Не помню, о чем еще я тогда писал, заполняя страницу за страницей, – опьянение совсем затуманило разум, и вполне возможно, что на следующий день я передал в нежные руки Шарлотты всего лишь жалкие каракули. Но я действительно пытался объяснить ей многое, невзирая на ее протесты и заявления, будто все это она уже слышала от меня не раз.
Когда же речь заходила о словах Лэшера в то утро, о его странном предсказании, она только улыбалась и отвечала, что Лэшер ловит обрывки наших разговоров и таким образом учится говорить сам, а потому его высказывания по большей части вообще лишены смысла.
– Но это только отчасти верно, – возразил я. – Согласен, он не привык к устной речи, но нельзя отказать ему в способности мыслить. На этот счет ты ошибаешься.
Дни проходили чередой, а я только пил ром и спал, время от времени открывая глаза лишь затем, чтобы удостовериться в присутствии рядом Шарлотты.
А когда, не обнаружив ее подле себя, я приходил в неистовство и буквально сходил с ума, готовый в приступе ярости даже избить ее, Шарлотта каждый раз появлялась: красивая, покорная, податливая в моих руках, само воплощение поэтических грез, богиня, достойная кисти Рембрандта, а по сути – настоящая дьяволица во плоти, явившаяся на землю, чтобы полностью завладеть не только моим телом, но и душой.

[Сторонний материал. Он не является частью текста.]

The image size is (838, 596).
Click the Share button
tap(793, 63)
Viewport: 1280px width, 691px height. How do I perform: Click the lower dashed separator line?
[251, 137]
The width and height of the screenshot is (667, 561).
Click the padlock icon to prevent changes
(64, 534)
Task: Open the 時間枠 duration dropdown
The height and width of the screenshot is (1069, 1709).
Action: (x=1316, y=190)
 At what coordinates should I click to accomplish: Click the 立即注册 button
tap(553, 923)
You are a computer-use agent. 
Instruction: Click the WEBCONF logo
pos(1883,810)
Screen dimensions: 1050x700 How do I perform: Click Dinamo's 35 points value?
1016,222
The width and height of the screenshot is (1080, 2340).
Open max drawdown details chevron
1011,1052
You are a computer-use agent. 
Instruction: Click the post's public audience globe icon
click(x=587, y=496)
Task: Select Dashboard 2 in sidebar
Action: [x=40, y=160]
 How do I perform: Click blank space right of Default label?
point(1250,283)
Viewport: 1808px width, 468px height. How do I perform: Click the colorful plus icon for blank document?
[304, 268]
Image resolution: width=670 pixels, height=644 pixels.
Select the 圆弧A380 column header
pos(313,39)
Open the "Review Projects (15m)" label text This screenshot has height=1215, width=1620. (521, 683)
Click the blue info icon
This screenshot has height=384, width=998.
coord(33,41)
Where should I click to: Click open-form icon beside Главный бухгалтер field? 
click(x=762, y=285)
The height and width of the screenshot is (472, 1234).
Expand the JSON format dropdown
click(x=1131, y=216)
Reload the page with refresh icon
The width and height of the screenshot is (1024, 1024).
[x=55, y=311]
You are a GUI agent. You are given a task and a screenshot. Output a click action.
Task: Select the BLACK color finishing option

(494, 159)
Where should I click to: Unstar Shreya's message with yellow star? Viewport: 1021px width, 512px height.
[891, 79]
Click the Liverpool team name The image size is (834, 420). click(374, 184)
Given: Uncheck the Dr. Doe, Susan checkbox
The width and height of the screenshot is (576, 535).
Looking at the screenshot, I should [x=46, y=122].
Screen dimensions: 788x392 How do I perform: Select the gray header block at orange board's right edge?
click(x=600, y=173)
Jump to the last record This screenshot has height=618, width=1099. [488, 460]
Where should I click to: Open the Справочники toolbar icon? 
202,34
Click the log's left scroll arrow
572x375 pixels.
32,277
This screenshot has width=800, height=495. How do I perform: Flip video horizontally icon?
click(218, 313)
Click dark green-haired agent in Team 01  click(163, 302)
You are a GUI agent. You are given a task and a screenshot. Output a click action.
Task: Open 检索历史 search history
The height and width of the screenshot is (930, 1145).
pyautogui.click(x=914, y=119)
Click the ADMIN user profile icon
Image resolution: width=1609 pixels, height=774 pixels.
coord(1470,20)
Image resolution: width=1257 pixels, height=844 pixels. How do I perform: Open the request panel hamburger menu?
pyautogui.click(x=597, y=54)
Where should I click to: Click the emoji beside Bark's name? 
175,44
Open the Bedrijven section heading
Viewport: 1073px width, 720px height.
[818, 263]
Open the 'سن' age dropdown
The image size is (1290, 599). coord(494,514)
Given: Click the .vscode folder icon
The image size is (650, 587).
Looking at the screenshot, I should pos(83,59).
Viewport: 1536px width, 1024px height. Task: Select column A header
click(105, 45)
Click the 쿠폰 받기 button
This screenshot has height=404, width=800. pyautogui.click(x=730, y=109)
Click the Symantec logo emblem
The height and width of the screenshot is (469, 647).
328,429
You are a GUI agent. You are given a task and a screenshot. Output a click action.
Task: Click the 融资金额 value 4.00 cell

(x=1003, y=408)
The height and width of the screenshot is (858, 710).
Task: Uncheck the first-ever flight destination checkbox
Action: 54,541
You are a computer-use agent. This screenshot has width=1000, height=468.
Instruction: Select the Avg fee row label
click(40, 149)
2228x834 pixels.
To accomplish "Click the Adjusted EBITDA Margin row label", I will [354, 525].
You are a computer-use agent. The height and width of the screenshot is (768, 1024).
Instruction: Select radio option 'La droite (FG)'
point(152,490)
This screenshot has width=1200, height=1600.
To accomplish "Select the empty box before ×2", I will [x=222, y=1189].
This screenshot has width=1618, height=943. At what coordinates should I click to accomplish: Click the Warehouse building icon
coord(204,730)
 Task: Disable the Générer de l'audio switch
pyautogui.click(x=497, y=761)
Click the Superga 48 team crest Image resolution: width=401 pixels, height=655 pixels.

Я был пресыщен удовольствиями, но все равно жаждал новых и покидал свое ложе только лишь затем, чтобы полюбоваться морем. А еще я часто просыпался и наблюдал, как падает дождь.
Дожди в здешних местах чрезвычайно теплые, ласковые, и мне нравилось слушать песню стучащих по крыше водяных капель, смотреть на прозрачную, пронизанную светом пелену, под дуновением легкого ветерка чуть наискось опускавшуюся на землю.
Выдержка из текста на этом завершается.